One reason the so-called “War on Drugs” will not work is that it applies the criminal justice system to solve a problem that is not primarily a criminal justice matter. The crisis of drug use in the United States is not a crisis of criminality, but a crisis of emptiness. The U. S. was founded on an individualistic creed. As long as individualism was stemmed by families, neighborhoods, churches, and other community organizations, people were able to move outside themselves, love their families, make friends, and have a core set of values that gave meaning to their lives. With traditional religion, which was community-oriented, on the decline in favor of irreligion, or at best, a poorly defined individualistic “spirituality,” the core set of values that gave meaning to the lives of millions of people are no longer accepted. Beliefs in a God to whom people are responsible, a community of faith focused on worshipping that God and reaching out to neighbors, and a life after death that implies our lives do not end in utter annihilation, are fast fading. The United States strives to become more like secular Europe every day. Other institutions, such as the family, have broken down in many places, with little hope for recovery.

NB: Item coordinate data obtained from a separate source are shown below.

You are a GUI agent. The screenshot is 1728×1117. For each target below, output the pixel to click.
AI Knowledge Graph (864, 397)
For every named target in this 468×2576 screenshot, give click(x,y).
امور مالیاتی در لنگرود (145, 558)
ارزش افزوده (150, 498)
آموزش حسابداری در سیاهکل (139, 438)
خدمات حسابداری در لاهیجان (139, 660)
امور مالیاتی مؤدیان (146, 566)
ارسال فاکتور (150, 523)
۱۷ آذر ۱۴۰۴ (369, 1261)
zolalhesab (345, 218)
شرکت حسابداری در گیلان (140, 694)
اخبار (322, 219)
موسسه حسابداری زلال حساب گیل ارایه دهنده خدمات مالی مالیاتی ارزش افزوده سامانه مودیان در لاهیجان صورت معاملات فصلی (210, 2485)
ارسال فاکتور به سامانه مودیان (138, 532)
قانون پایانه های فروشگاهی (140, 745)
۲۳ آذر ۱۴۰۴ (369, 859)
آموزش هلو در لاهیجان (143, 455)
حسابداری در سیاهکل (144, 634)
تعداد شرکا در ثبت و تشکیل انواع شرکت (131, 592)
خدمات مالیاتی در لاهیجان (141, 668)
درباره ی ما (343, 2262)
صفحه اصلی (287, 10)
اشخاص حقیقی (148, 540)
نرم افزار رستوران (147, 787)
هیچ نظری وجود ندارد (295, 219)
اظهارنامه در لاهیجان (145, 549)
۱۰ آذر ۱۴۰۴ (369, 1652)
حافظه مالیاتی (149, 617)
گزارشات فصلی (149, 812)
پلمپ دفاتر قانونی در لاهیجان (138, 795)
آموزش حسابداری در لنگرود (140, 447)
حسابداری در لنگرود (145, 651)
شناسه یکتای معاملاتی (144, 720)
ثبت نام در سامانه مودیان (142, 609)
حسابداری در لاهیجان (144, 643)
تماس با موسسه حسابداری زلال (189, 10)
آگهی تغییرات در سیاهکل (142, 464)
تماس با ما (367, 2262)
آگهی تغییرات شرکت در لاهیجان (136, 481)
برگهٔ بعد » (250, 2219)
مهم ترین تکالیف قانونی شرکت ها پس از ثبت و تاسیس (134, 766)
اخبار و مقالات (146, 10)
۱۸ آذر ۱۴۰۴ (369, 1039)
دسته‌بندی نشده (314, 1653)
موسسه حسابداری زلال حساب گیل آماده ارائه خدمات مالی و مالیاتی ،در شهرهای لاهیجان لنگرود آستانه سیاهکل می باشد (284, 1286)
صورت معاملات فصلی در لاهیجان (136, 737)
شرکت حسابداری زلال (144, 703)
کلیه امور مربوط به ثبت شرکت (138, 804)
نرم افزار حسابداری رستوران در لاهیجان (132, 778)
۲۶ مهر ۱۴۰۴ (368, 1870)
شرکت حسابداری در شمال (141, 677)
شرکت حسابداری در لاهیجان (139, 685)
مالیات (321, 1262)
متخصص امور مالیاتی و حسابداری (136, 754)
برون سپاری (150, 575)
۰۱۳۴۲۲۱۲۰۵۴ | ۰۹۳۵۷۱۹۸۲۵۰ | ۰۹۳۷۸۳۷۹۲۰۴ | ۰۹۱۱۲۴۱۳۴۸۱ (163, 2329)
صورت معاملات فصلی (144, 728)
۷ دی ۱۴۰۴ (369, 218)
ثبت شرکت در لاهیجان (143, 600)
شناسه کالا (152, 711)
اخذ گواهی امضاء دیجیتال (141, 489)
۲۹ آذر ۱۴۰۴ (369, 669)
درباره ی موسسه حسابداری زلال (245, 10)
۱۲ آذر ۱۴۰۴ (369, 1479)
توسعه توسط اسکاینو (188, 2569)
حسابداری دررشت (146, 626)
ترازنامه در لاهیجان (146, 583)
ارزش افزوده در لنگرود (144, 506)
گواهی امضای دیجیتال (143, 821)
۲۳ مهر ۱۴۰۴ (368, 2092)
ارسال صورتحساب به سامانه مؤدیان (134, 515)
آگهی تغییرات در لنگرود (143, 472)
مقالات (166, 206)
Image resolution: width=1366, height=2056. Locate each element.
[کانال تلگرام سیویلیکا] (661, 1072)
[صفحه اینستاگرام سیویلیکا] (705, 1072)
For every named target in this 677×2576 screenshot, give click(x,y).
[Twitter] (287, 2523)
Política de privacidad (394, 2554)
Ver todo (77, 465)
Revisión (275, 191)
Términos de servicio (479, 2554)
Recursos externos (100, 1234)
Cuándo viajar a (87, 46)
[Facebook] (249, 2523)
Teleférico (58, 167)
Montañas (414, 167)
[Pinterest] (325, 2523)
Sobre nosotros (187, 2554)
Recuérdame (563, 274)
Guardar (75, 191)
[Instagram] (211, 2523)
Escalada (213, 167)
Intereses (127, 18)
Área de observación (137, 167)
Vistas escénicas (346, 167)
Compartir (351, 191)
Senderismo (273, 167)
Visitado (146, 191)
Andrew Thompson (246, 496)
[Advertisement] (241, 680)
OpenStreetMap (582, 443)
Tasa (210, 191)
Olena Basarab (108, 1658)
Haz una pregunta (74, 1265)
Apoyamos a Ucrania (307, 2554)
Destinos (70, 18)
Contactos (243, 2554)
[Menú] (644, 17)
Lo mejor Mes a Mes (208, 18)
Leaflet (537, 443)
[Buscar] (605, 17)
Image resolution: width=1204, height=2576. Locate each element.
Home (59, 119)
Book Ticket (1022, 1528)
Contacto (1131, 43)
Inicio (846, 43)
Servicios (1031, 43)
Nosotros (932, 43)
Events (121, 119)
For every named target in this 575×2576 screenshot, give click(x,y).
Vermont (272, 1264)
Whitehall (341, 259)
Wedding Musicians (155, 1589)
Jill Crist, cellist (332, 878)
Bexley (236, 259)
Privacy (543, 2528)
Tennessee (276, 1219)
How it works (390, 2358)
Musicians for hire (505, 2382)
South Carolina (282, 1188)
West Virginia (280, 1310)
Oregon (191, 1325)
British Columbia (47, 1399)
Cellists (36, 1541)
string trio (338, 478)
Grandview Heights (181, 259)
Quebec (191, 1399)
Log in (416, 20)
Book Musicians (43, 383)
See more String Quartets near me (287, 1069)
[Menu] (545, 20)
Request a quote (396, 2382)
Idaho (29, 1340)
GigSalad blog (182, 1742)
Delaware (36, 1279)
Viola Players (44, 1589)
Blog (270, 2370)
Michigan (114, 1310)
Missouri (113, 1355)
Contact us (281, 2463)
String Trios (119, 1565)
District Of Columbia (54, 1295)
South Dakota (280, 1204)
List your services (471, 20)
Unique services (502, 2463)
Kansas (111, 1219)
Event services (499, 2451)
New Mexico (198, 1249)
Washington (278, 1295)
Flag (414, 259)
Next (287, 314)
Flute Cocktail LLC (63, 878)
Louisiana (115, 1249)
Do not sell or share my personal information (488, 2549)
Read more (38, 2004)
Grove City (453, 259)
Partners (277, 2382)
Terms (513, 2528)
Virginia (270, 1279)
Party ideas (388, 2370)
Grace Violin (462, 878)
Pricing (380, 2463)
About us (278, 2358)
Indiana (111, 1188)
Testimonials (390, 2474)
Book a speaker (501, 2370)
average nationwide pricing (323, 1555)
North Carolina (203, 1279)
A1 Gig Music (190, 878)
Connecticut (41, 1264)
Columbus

This leads to neighborhoods of strangers and a world in which people are wedded to their computer screens and rarely get out to actually visit and talk to people.

The result is an existential crisis. People who cannot reach outside themselves either turn to their own selfish desires or are so lonely and empty that they turn to drugs to hide the pain. With no meaning in life and no hope for an afterlife, people seek cheap thrills–and what better cheap thrill than to stay at home getting the high of one’s life. Then the drug’s effect fades, the pain returns, and a person says, “I will seek it yet again.” People pretend to enjoy life , pretend to be happy, but these claims are sometimes belied by the massive abuse of alcohol, marijuana, and hard drugs–why depend on these false gods if one is truly happy. Now I think marijuana should be legal, not because I support people using it for recreation only (instead of medicinal use) but because it is a waste of time to criminalize a drug that is no more harmful than alcohol. Yet I would not want a society of individuals high on pot. Pot is an escape. Alcohol can be an escape. Cocaine, heroin, LSD, DMT, ketamine–all these drugs and many more mask the despair of contemporary man. Heidegger, Sartre, and Camus were right to note this despair, but their atheism led them to support an individual’s pursuit of one’s own freely chosen goal as the ultimate meaning for that person’s life–there is no objective meaning. But if there is no objective meaning, why not escape life by using drugs? Material things offer only a temporary comfort. Relationships, unanchored in community, are relationships of convenience. Religion is rejected outright, or else some neo-Gnostic version of self-fulfillment is tried. All that is left are shells of people, like the woman in Miguel de Unamuno‘s book, Tragic Sense of Life, who raises her hands off her face when she is sitting on a park bench, revealing that she has no face at all. This is the horror of the lonely, empty American seeking one thrill after another and finally trying to maintain a chemical high.

The only way to solve the drug problem is at its source. Community should be restored, transcendent values encouraged, and people encouraged to seek more than their own selfish wants and reach outside themselves to their families, their neighbors, and their God. If we keep on using traditional law enforcement and the legal system to put out the fire of drugs, all that will result is small patches that the fire can easily jump. Hopefully communities will do what they can to restore stable families, encourage friendships, and support religion, if for no other reason than to fill the emptiness of people with the transcendent, something wholly other, something ultimately outside their own narrow self-interest, something that is Love Itself.